Never attribute to malice that which is adequately explained by stupidity.
Robert J. Hanlon
I like this one for diffusing anger. Stupidity is a great explanation but it could equally be any resource that’s lacking – time, focus, phone battery. Whatever way you think about it, it’s a handy shortcut to short circuit negative overthinking.
It’s especially useful when communicating in writing; when tone and intent are harder to interpret.
Texts or emails that haven’t been responded to can trigger anxiety and a river of thoughts about why the person on the other end is ignoring you. Maybe they hate you. Or maybe they just aren’t on top of things.
It’s helpful in other situations too. A car cuts you off in traffic… they are not deliberately putting your life in danger, they’re just not a good driver. Your order is mixed up in a restaurant – they haven’t set out to charge you for food you don’t like, they’re just having a bad night.
This is not just a message of “give people the benefit of the doubt”. It’s an easier version, you’re giving the benefit of the doubt with a side of judgement.
You can prevent a spiral of negative thoughts by inserting one: “Poor guy, he’s not out to get me, he’s just an idiot.”
Rules of thumb keep life simple. Hanlon’s razor helps to give peace of mind… while also getting in a little mental dig – just for you (it doesn’t really work if you say the “stupid” part out loud).
Fundamental attribution error: a close cousin from psychology
The concept is a subset of one from psychology known as the fundamental attribution error. That is where we overemphasise a person’s influence and underplay external factors.
If you’re not comfortable with the use of the razor, this idea removes the edge. You can acknowledge that the person hasn’t annoyed you to annoy you; there is something else going on.

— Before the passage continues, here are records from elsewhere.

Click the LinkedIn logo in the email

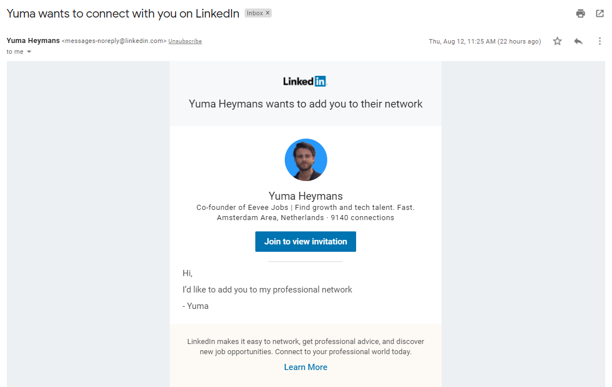tap(305, 81)
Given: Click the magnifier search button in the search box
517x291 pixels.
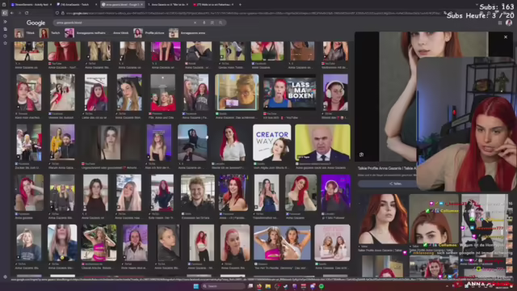Looking at the screenshot, I should pos(221,23).
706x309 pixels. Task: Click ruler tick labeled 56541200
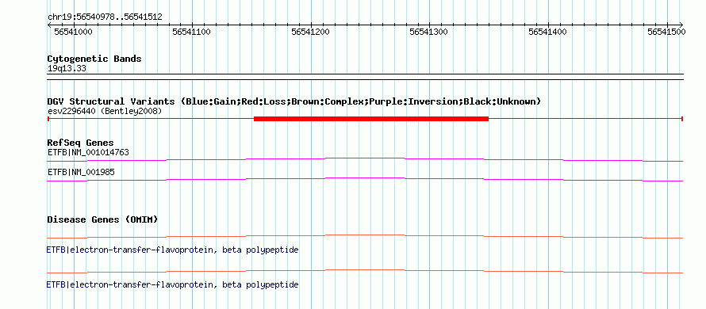pyautogui.click(x=310, y=32)
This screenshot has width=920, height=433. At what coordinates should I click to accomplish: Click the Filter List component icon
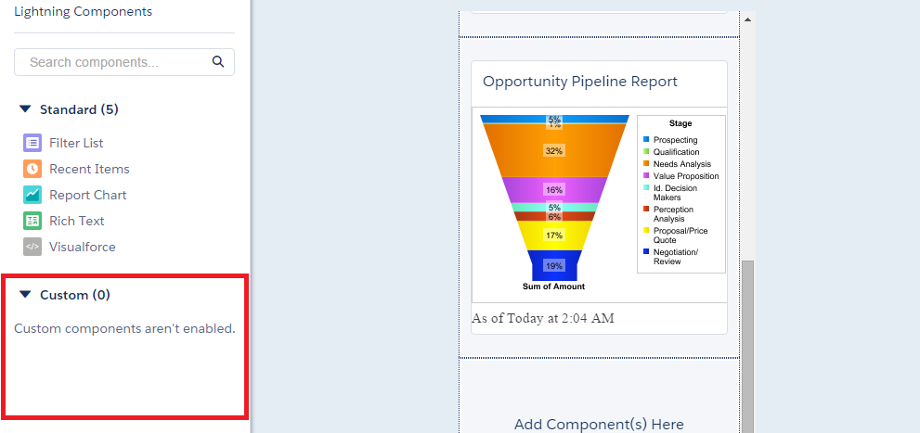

They’re not late because they don’t care about your time. Maybe there was a crash on their way.
It’s not you and it’s not them
Whether it’s Hanlon’s Razor or the fundamental attribution error that you’re comfortable with, bear in mind next time you’re assuming someone is out to get you: Maybe they’re just stupid… or stuck behind someone who is.
People who’ve said it (or something like it) better than me
To meet the minor negligence and incompetence of others with bafflement and irritation is a flagrant denial of empathy: a stance that denies humanity and grossly underestimates the far greater pain we are likely to exert, in total, upon the world ourselves.
Derren Brown, A Little Happier
We rarely spend a lot of time considering the reasons he or she might not be on their game today, especially if we don’t know them very well. This tendency to attribute others’ weaknesses to character rather than circumstances is something psychologists call the fundamental attribution error.
Caroline Webb, How to Have a Good Day
We usually believe gossip about ourselves to have been inspired by a level of malice far greater [or more critical] than the malice we ourselves felt in relation to the last person we gossiped about, a person whose habits we could mock without this in any way altering our affection for them.